Raw data below:

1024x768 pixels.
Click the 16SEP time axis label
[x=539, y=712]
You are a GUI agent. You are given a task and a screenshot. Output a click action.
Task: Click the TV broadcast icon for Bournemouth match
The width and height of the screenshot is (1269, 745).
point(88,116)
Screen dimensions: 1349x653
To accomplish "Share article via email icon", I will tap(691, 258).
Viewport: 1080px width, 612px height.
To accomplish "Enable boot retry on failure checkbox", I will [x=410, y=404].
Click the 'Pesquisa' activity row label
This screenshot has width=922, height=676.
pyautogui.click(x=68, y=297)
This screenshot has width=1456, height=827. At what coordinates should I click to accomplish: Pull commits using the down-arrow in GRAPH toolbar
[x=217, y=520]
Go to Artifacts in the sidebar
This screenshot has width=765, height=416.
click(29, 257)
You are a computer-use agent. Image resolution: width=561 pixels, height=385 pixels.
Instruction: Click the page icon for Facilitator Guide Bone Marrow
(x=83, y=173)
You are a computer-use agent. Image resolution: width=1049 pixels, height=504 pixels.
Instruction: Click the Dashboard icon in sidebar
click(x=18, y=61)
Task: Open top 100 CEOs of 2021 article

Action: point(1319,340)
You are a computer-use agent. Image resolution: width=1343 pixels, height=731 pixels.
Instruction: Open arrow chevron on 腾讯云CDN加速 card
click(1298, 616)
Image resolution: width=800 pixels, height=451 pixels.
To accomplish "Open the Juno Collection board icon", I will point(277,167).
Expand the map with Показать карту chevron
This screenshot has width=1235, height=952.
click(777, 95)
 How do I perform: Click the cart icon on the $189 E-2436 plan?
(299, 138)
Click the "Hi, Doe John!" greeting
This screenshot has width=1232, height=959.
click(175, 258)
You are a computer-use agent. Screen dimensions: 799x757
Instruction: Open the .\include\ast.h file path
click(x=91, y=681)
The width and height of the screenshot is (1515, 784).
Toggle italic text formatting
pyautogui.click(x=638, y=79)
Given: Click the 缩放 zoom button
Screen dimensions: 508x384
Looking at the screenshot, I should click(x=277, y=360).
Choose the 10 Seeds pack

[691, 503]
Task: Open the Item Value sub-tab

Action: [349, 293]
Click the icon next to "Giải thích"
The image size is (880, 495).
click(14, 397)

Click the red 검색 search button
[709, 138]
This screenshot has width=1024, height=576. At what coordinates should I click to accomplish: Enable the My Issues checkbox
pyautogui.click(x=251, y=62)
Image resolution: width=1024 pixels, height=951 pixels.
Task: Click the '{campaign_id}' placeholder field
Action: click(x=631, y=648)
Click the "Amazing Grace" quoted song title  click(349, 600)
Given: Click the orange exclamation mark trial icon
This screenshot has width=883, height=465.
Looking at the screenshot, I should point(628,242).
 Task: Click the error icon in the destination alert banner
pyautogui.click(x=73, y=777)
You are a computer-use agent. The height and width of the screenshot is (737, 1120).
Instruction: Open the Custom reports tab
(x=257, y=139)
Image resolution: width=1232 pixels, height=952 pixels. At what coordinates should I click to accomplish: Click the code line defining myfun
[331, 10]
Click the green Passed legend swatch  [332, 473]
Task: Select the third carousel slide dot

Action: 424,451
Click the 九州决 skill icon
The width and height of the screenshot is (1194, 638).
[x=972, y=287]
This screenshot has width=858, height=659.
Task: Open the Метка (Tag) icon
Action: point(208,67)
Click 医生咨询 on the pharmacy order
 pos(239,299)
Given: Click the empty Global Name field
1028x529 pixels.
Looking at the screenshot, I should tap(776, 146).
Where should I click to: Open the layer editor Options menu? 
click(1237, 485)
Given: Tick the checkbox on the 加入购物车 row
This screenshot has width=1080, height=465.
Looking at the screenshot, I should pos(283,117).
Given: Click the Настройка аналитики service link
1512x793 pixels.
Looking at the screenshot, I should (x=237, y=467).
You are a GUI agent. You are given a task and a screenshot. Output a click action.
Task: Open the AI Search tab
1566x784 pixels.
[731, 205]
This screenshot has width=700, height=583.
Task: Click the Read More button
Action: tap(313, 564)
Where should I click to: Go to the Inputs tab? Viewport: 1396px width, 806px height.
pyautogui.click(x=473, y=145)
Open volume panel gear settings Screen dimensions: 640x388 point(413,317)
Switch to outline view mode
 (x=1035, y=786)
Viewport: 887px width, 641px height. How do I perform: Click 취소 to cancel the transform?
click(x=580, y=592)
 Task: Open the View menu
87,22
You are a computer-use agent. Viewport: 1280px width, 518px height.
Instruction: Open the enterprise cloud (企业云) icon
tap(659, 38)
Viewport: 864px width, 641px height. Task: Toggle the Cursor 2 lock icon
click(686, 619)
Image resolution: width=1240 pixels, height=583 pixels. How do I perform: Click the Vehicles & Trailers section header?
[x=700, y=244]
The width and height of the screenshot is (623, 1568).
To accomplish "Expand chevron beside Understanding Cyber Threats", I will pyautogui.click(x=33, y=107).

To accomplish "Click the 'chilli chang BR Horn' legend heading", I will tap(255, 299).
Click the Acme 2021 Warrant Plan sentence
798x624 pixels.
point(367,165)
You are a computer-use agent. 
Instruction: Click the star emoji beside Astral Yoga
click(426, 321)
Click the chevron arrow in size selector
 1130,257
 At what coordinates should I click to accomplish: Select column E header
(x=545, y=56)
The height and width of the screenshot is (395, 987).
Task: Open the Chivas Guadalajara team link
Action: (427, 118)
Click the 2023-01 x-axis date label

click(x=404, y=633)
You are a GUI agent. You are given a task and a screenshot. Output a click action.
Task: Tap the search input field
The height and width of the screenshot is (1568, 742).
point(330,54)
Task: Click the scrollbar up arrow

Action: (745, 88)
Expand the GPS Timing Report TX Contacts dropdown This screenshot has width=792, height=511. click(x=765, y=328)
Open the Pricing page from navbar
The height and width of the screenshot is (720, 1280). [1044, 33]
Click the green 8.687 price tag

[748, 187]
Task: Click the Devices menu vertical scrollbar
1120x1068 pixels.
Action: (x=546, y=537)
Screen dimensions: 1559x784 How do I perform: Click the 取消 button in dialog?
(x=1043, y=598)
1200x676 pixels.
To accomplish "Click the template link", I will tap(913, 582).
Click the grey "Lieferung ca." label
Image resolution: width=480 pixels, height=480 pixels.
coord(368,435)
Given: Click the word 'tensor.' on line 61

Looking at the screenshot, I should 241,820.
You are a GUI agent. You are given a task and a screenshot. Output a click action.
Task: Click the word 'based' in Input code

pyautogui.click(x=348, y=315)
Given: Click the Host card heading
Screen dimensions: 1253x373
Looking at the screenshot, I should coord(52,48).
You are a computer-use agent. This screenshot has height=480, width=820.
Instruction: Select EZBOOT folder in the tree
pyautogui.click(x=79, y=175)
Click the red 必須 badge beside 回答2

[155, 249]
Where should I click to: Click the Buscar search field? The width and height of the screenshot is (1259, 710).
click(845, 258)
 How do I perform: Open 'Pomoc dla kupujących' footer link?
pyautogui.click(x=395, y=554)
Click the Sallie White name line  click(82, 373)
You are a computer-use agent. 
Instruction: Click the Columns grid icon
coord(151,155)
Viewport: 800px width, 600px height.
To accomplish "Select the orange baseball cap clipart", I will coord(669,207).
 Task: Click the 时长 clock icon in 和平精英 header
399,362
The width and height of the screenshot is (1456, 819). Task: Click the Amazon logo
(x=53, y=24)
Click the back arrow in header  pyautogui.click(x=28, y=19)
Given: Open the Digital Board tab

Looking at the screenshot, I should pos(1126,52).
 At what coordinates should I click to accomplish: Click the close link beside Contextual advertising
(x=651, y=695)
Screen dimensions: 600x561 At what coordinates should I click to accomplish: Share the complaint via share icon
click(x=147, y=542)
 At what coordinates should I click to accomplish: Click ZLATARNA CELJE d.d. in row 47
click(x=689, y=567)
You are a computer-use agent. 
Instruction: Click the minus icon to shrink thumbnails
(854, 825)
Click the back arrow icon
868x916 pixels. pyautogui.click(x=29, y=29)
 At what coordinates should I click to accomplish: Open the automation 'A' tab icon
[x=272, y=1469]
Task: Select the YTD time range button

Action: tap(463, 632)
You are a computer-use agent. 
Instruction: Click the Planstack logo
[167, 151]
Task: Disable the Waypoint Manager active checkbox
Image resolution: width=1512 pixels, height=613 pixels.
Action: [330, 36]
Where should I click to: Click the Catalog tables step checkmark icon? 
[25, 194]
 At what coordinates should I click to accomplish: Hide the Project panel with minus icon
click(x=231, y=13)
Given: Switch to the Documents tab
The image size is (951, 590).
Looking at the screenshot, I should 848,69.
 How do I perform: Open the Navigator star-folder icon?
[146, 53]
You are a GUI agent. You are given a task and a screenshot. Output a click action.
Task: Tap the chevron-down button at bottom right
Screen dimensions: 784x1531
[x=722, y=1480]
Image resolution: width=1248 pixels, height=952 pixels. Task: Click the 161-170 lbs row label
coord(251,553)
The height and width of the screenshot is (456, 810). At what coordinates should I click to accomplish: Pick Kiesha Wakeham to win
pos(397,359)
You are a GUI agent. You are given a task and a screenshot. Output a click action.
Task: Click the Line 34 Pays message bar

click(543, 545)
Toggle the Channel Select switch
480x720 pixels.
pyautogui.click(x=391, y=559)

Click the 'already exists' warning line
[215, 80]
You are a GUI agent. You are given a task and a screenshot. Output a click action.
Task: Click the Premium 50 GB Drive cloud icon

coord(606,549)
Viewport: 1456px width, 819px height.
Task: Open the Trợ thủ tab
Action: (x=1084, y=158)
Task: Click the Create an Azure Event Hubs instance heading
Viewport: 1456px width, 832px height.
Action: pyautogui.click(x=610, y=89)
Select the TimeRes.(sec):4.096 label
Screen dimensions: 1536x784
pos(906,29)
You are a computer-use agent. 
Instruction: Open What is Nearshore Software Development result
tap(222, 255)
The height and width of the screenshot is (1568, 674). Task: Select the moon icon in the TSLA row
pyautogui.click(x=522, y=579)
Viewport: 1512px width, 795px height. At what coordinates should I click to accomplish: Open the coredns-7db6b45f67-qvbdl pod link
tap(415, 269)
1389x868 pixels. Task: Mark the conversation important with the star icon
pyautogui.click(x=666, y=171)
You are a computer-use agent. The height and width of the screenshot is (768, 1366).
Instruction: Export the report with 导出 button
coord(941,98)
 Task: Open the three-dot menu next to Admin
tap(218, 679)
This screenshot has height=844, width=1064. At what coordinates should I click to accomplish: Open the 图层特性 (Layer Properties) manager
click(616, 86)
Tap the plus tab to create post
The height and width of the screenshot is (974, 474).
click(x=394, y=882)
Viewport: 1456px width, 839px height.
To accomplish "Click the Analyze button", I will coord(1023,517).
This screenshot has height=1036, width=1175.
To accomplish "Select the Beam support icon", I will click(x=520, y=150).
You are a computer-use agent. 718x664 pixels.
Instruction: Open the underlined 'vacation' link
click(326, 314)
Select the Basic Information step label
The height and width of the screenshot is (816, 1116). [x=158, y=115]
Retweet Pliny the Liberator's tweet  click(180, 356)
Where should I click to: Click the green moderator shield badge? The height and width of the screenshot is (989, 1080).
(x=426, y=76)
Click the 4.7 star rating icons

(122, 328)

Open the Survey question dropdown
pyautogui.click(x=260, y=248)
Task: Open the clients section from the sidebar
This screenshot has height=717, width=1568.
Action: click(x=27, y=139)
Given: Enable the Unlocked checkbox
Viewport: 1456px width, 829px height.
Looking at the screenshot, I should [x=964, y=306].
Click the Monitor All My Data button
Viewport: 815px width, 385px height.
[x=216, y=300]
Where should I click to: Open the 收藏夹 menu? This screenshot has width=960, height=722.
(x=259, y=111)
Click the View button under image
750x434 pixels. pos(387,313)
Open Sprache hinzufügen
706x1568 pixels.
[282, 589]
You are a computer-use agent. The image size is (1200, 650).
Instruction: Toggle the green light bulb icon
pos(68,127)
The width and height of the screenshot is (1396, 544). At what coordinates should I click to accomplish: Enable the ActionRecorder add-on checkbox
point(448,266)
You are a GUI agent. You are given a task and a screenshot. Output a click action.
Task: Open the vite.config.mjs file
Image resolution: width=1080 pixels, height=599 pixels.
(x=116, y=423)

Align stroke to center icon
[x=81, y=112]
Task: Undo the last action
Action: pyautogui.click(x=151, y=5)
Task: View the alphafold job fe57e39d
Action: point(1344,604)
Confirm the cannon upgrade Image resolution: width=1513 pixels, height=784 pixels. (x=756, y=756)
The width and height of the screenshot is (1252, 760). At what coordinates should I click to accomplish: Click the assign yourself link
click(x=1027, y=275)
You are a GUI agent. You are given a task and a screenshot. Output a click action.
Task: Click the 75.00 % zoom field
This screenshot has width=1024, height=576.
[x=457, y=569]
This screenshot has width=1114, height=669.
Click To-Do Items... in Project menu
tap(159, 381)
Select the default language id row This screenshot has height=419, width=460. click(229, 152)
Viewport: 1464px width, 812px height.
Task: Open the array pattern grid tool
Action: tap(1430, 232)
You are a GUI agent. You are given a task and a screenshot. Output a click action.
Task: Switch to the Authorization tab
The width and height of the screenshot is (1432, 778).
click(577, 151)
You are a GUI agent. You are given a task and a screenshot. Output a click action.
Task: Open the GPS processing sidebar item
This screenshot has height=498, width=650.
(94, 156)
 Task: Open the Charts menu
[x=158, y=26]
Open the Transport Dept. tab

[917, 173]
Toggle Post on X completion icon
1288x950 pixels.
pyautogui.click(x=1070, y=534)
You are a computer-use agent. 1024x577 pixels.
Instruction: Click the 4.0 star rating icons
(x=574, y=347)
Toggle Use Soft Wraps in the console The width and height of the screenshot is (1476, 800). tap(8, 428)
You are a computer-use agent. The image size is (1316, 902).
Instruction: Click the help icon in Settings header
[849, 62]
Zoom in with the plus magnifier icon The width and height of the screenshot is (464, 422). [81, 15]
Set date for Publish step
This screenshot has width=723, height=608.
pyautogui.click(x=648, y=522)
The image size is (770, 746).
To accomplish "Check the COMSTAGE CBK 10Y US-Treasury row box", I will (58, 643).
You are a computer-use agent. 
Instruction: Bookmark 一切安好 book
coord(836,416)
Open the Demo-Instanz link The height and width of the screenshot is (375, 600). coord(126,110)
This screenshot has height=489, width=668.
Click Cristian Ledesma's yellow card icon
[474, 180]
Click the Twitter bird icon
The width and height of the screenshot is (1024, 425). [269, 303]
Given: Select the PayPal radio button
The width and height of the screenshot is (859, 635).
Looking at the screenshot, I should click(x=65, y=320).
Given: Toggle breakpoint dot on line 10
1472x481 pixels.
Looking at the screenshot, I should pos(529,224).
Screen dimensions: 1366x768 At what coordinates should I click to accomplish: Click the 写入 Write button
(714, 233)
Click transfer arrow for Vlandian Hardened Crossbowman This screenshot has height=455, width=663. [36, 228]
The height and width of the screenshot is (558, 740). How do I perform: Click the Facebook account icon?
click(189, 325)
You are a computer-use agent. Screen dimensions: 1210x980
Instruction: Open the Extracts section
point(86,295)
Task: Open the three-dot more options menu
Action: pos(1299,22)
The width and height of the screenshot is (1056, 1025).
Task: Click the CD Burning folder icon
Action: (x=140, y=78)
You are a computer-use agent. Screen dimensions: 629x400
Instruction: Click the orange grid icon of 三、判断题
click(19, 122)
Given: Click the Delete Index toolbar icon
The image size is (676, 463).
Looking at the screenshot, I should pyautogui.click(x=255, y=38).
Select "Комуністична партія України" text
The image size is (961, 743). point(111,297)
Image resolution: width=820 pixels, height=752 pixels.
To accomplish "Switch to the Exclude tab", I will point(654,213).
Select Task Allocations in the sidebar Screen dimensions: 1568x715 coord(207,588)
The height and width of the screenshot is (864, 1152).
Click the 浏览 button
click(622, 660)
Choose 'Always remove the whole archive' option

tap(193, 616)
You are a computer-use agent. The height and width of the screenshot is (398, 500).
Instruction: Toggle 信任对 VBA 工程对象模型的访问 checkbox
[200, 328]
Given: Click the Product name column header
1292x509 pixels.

End of Raw data.

Work order: Each line of the data that contains "Expand" belongs in the answer.

Final answer:
Expand the map with Показать карту chevron
To accomplish "Expand chevron beside Understanding Cyber Threats", I will pyautogui.click(x=33, y=107).
Expand the GPS Timing Report TX Contacts dropdown This screenshot has width=792, height=511. click(x=765, y=328)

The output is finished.